## Task statement
Print the part of the Sharon Shinn text between "- Summers at" and "(Puffin Books, 2004)", inclusive, without changing a word.

American science fiction writer

Sharon Shinn (born 1957) is an American novelist who writes combining aspects of fantasy, science fiction and romance. She has published more than a dozen novels for adult and young adult readers. Her works include the Shifting Circles Series, the Samaria Series, the Twelve Houses Series, and a rewriting of Jane Eyre, Jenna Starborn. She works as a journalist in St. Louis, Missouri and is a graduate of Northwestern University.

Shinn is a St. Louis Cardinals and St. Louis Rams fan and is also a big fan of the TV Show Lost. She is a frequent attender of science-fiction/fantasy conventions. Her first guest of honor stint at a convention was ArmadilloCon 26. She was also the guest of honor at the convention Capricon 29.

In 2009, she donated her archive to the department of Rare Books and Special Collections at Northern Illinois University.

In Laurell K Hamilton's novel Obsidian Butterfly of her Anita Blake: Vampire Hunter series, Anita Blake mentions that she reads Sharon Shinn's novels to help her deal with her phobia of flying.

== Awards ==
- William L. Crawford Award (awarded by the International Association for the Fantastic in the Arts for best first fantasy novel) (1996)
- Twice nominated for the John W. Campbell Award for Best New Writer (1995, 1996)
- Summers at Castle Auburn named to the ALA list of Best Books (2002).

== Works ==

=== Safe-Keeper series ===

1. The Safe-Keeper's Secret (Puffin Books, 2004)
2. The Truth-Teller's Tale (Puffin Books, 2005)
3. The Dream-Maker's Magic (Viking Press, 2006)

=== Samaria series ===

1. Archangel (Ace Books, 1996)
2. Jovah's Angel (Ace Books, 1997)
3. The Alleluia Files (Ace Books, 1997)
4. Angelica (Ace Books, 2003) Although this is the fourth novel in the Samaria series, it is set before the first book Archangel.
5. Angel-Seeker (Ace Books, 2004) This novel is set immediately after the first book Archangel.

=== Twelve Houses series ===

- "Flame" (Ace Books, 2009) in Quatrain
1. Mystic and Rider (Ace Books, 2005)
2. The Thirteenth House (Ace Books, 2006)
- "When Winter Comes" (Berkley Books, 2006) in The Queen of Winter
- Shifter and Shadow (Fairwood Press, 2025; novella)
3. - Dark Moon Defender (Ace Books, 2006)
4. Reader and Raelynx (Ace Books, 2007)
5. Fortune and Fate (Ace Books, 2008)

=== Elemental Blessings series ===

1. Troubled Waters (Ace Books, 2010)
2. Royal Airs (Ace Books, 2013)
3. Jeweled Fire (Ace Books, 2015)
4. Unquiet Land (Ace Books, 2016)
5. Whispering Wood (Fairwood Press, 2024)

=== Shifting Circle series ===

1. The Shape of Desire (Ace Books, 2012)
2. Still Life With Shape Shifter (Ace Books, 2012)

## Supplied material
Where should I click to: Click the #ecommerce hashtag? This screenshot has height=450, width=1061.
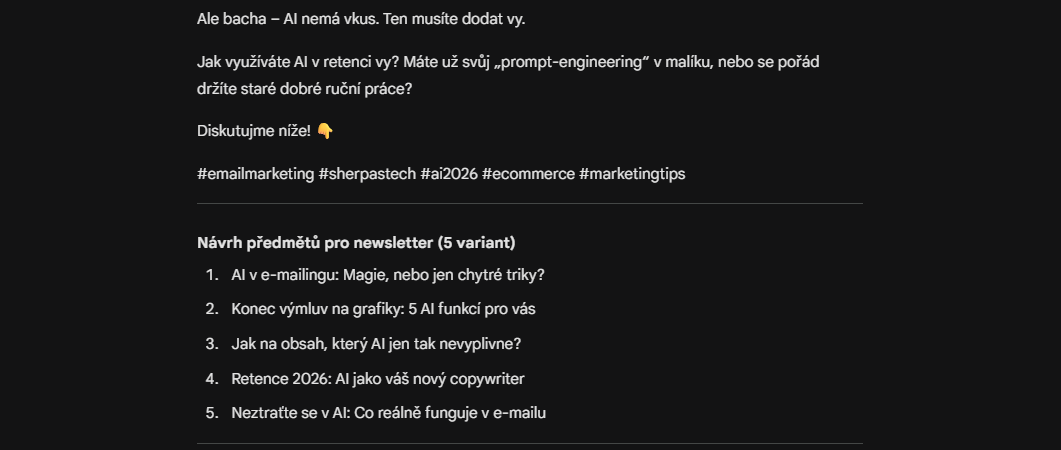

## Response to the task
- Summers at Castle Auburn named to the ALA list of Best Books (2002).

== Works ==

=== Safe-Keeper series ===

1. The Safe-Keeper's Secret (Puffin Books, 2004)